Is not this a refreshing confession from the celebrated discoverer of
oxygen? The casual reader would not credit such a statement from one who
August 1, 1774, introduced to the civilized world so important an
element as oxygen. Because he did not know the "common processes" of
chemistry and had not concerned himself with the "common routine" of it,
led to his blazing the way among chemical compounds in his own fashion.

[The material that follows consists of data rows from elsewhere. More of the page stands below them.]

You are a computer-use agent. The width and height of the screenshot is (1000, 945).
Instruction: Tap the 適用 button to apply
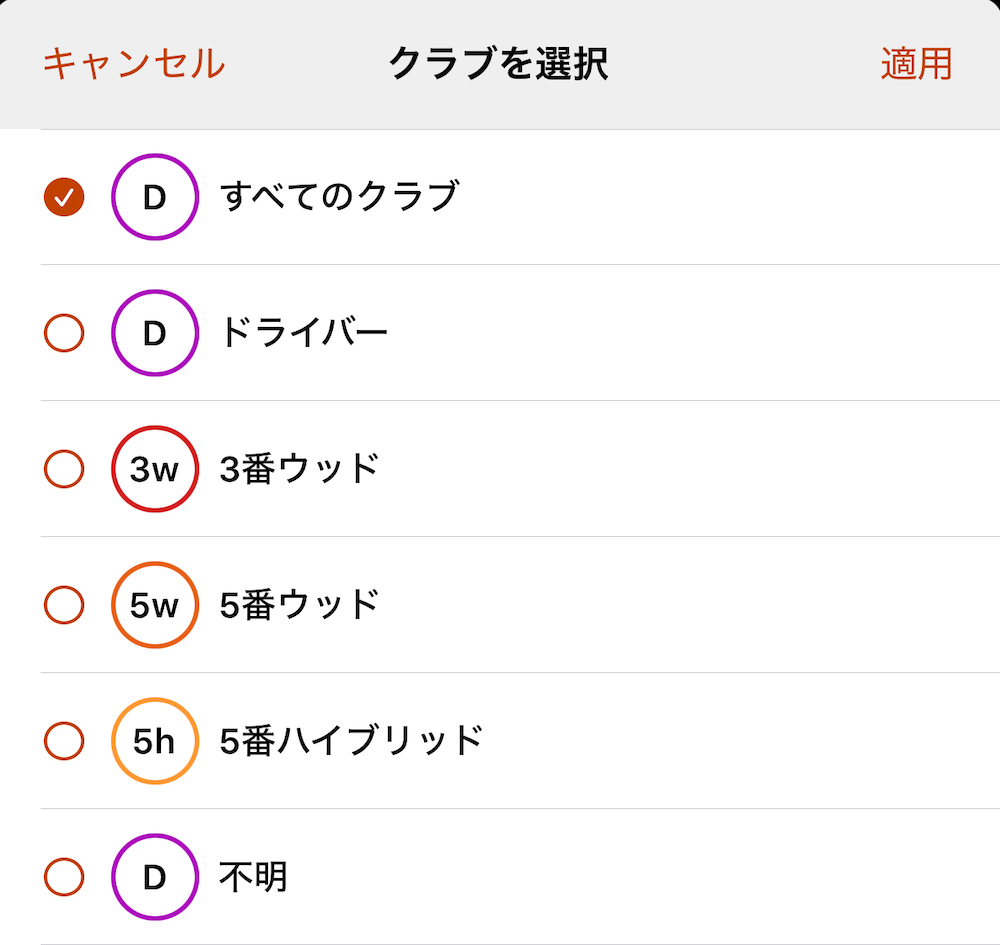click(x=916, y=64)
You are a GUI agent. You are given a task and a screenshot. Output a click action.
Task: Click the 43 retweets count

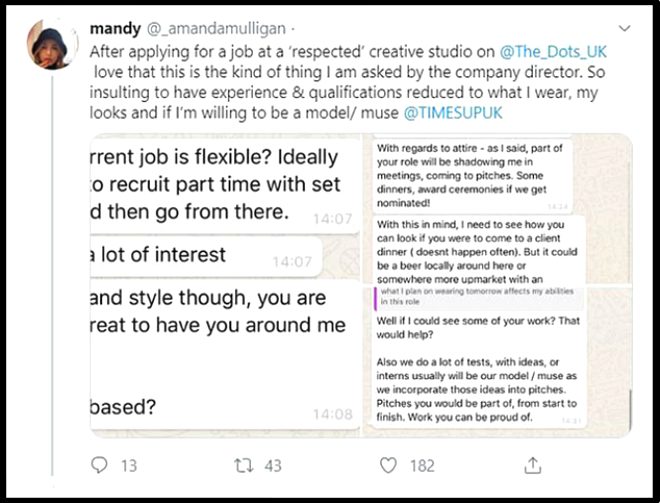tap(272, 465)
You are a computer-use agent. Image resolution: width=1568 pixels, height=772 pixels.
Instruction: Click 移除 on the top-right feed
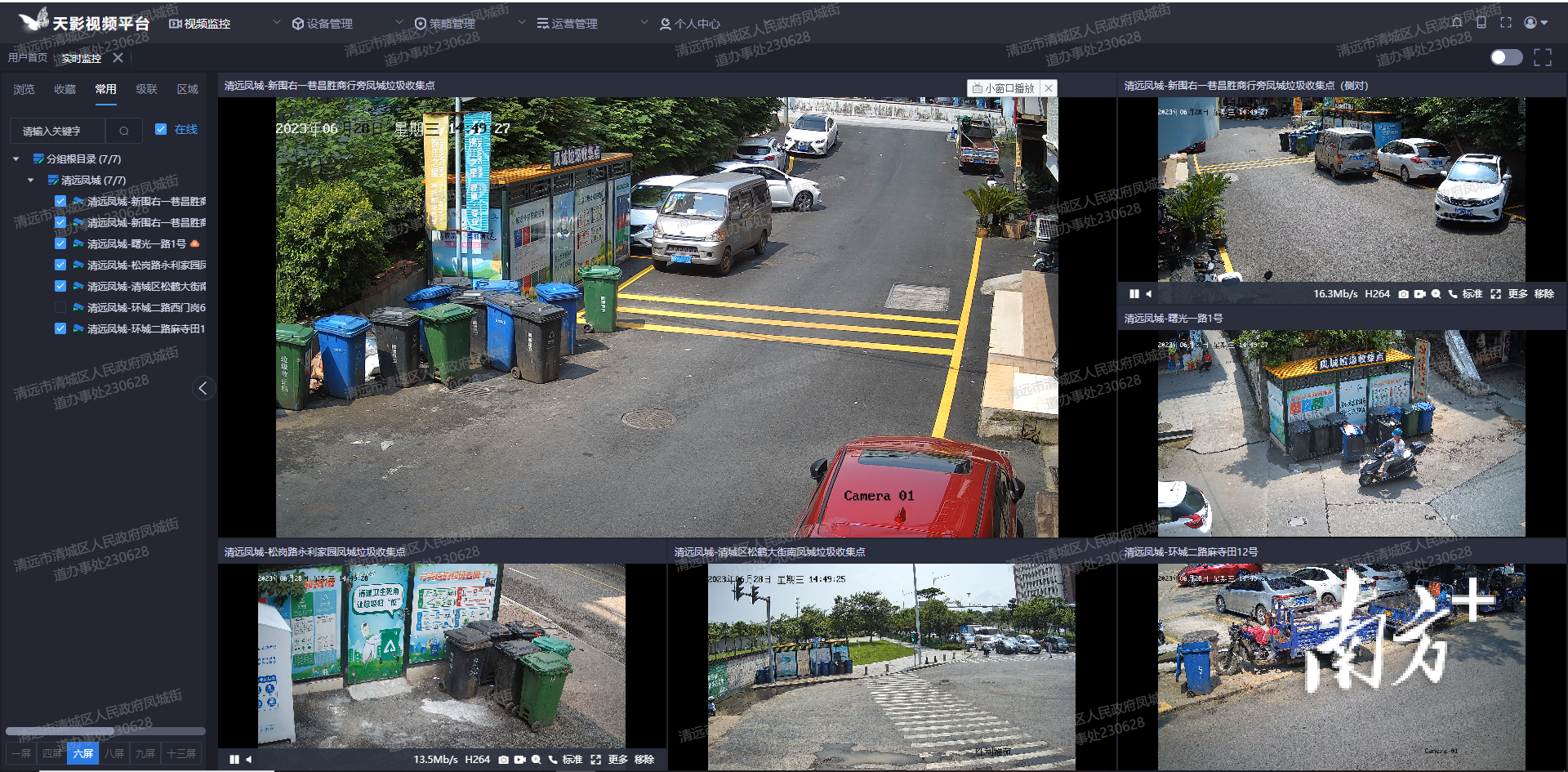click(1544, 294)
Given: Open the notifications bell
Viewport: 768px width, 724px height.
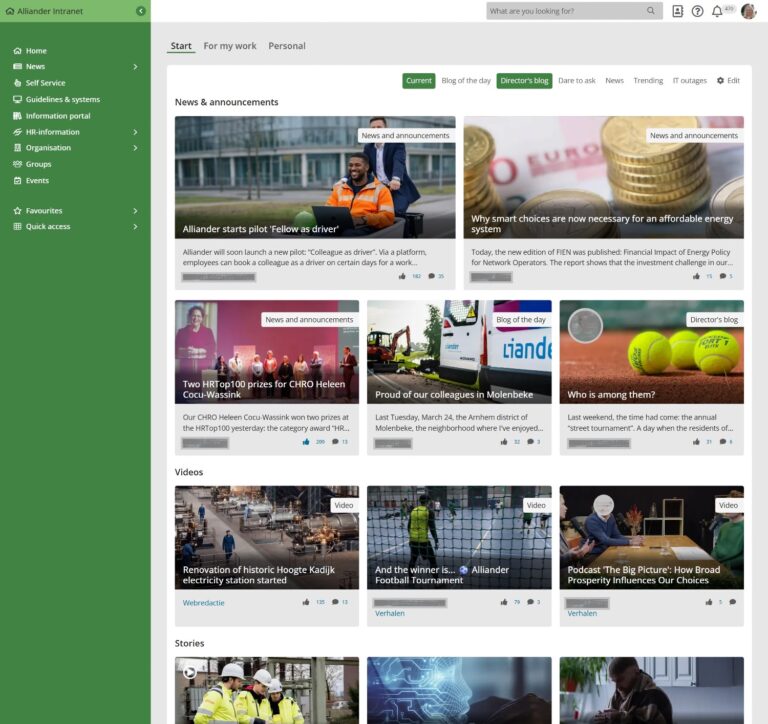Looking at the screenshot, I should click(717, 11).
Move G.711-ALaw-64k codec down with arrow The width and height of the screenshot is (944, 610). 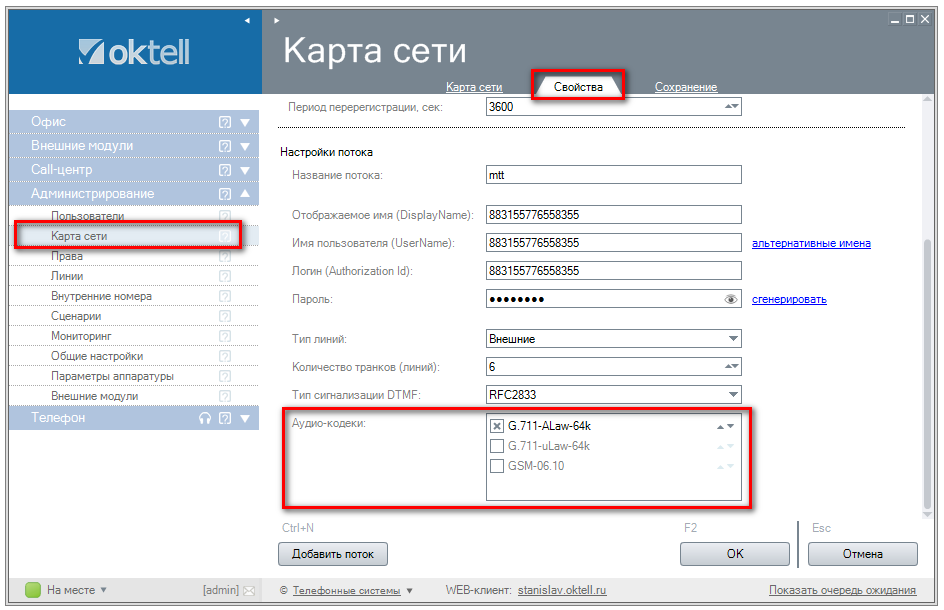click(731, 427)
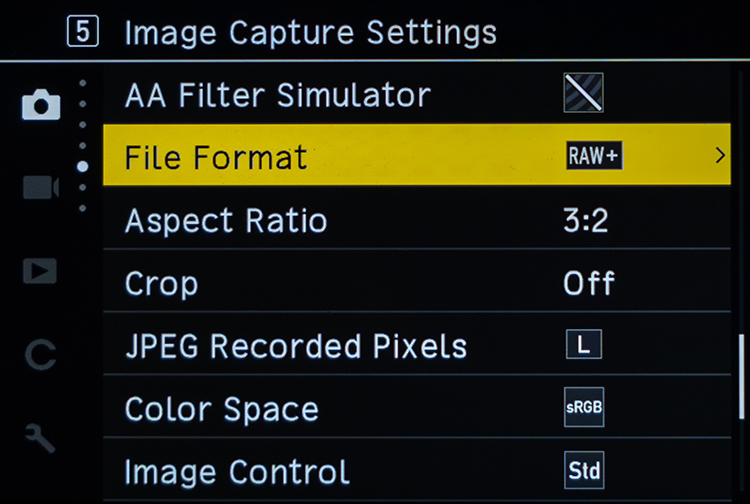The height and width of the screenshot is (504, 750).
Task: Click the RAW+ file format badge
Action: pyautogui.click(x=594, y=156)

Many times since the days of Priestley real researchers after truth have
proceeded without compass and uncovered most astonishing and remarkable
results. They had the genuine research spirit and were driven forward by
it. Priestley knew little of the labyrinth of analysis and cared less;
indeed, he possessed little beyond an insatiable desire to unfold
Nature's secrets.
Admiration for Priestley increases on hearing him descant on the people
about him--on the natives--
Here every house-keeper has a garden, out of which he raises
almost all he wants for his family. They all have cows, and many
have horses, the keeping of which costs them little or nothing in
the summer, for they ramble with bells on their necks in the
woods, and come home at night. Almost all the fresh meat they have
is salted in the autumn, and a fish called _shads_ in the spring.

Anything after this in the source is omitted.